The children had challenged them to create “the most joyful museum in the world” and they clearly have delivered, with 730.000 visitors crossing their doors over the last year. My ears pricked up at the word ‘joyful’. It’s such an unexpected word in association with a museum, or in fact with any of the topics normally covered by the Today daily news schedule.

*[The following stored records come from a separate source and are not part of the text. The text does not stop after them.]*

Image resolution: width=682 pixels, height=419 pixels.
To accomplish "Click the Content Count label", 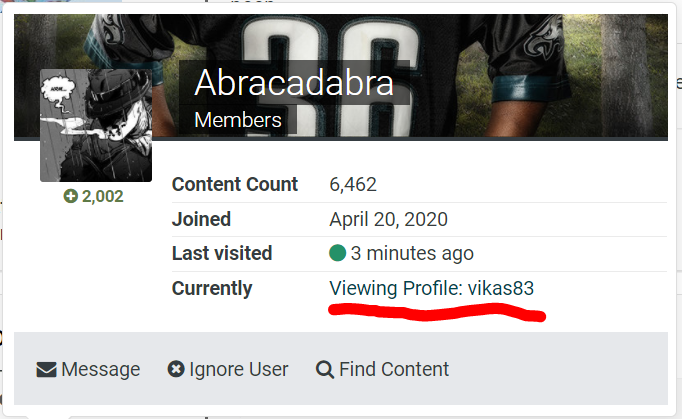I will click(x=235, y=184).
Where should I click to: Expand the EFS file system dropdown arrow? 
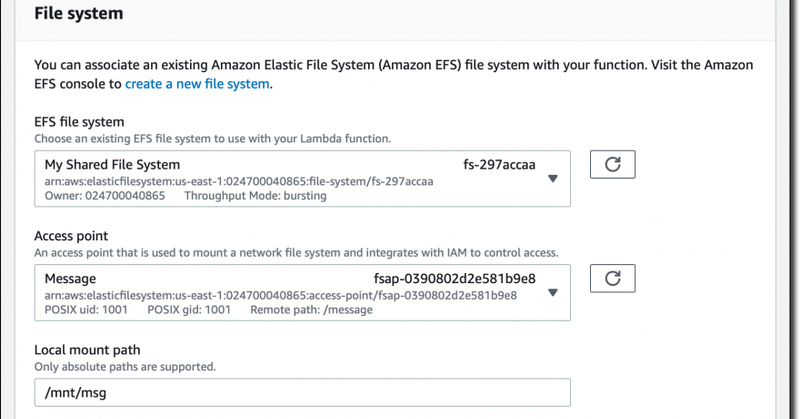[553, 179]
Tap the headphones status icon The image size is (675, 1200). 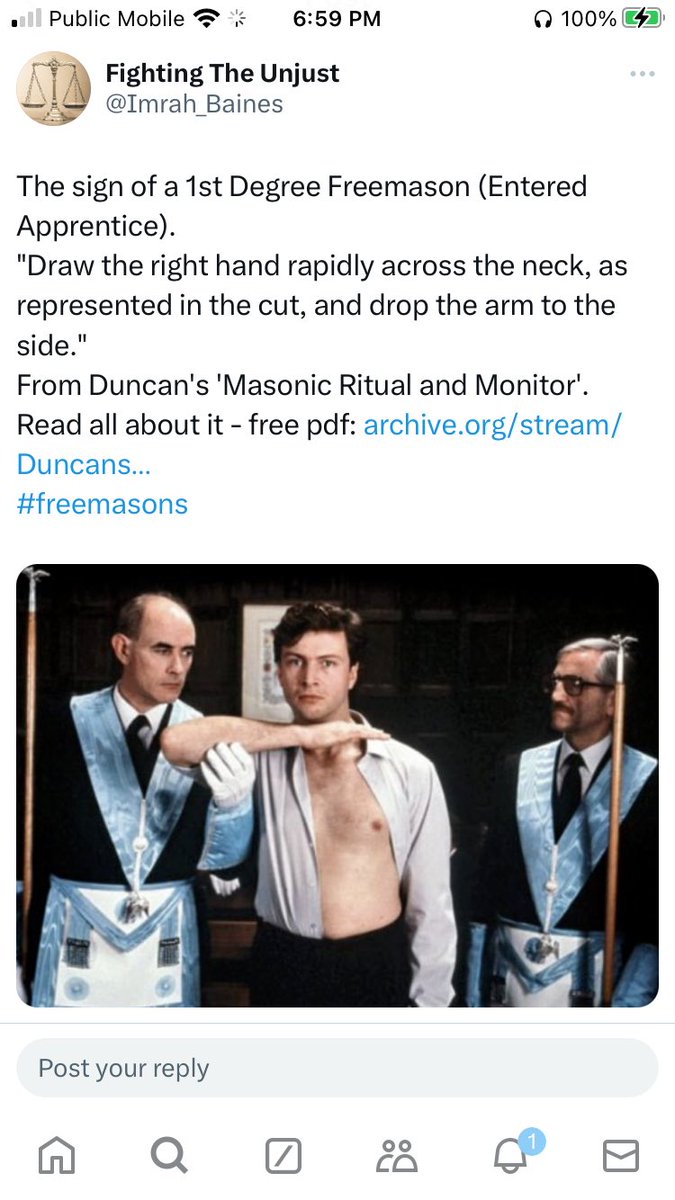(x=545, y=19)

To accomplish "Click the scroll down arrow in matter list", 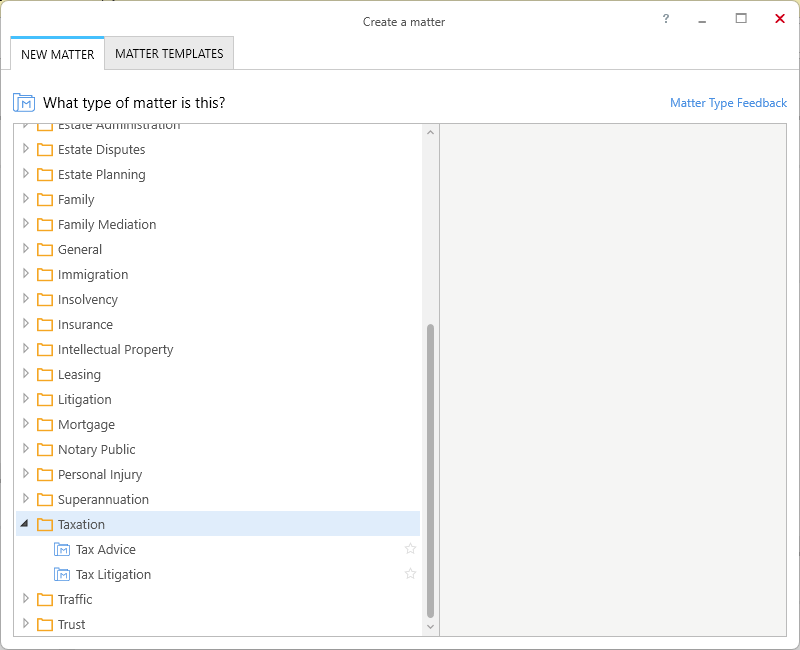I will 431,627.
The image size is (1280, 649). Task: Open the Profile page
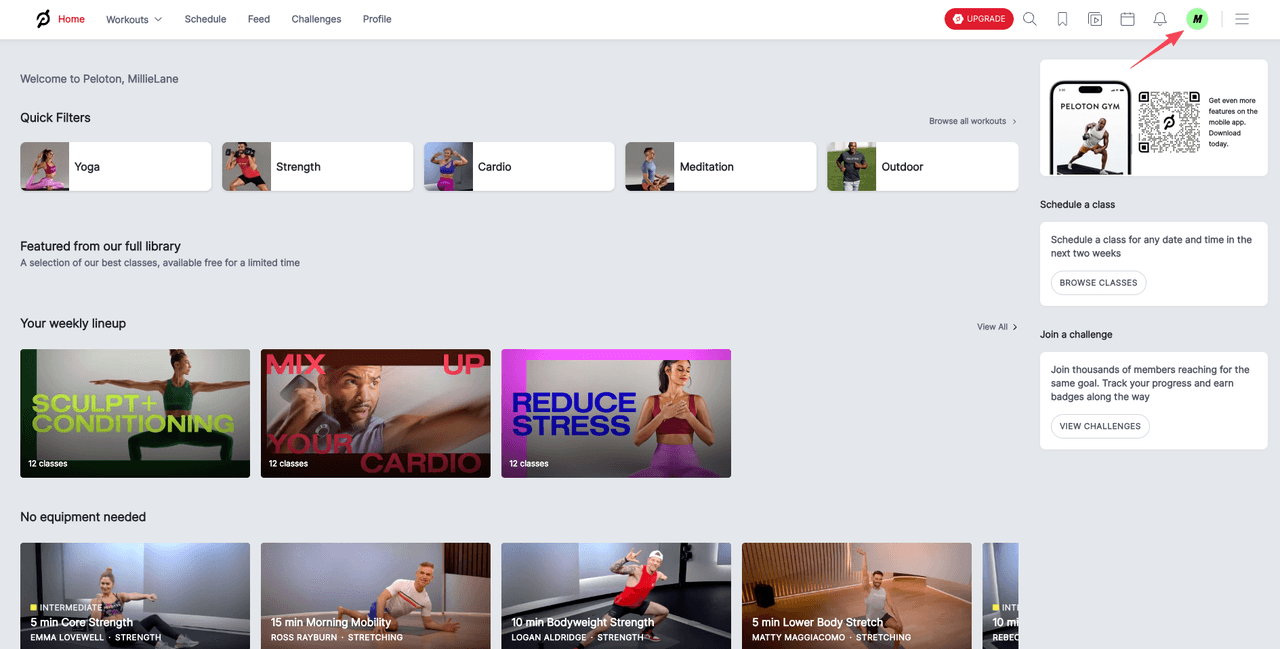(377, 18)
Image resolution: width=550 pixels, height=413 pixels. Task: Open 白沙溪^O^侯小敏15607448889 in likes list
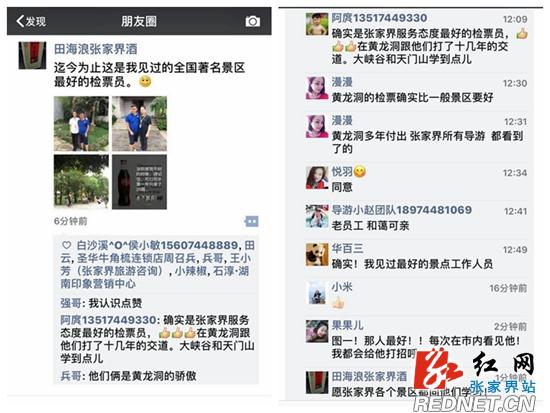[x=157, y=245]
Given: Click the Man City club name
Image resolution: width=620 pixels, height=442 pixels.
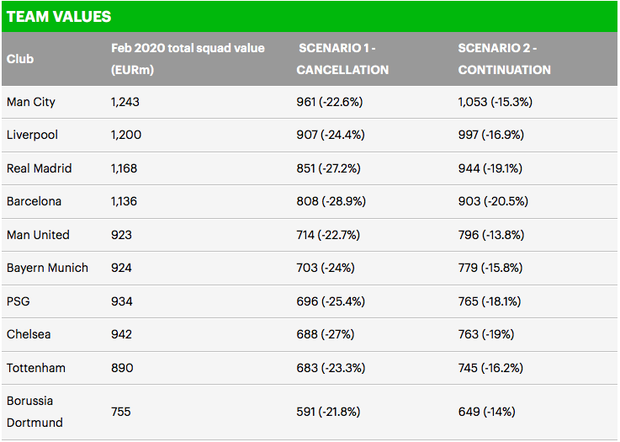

“Young V&A”, Helen enthused, “is a light filled, optimistic museum, full of colour, pattern, it’s a place for children to learn in their family environment, with their siblings, it’s a place for doing.” She went on to describe their Mini Museum ( a sensory environment for the youngest, curated around sound, colour, texture) and the “astonishingly exuberant experiences of children as they visit: they cartwheel over the entrance, they come in with their scooters, some break-dance their way in!”.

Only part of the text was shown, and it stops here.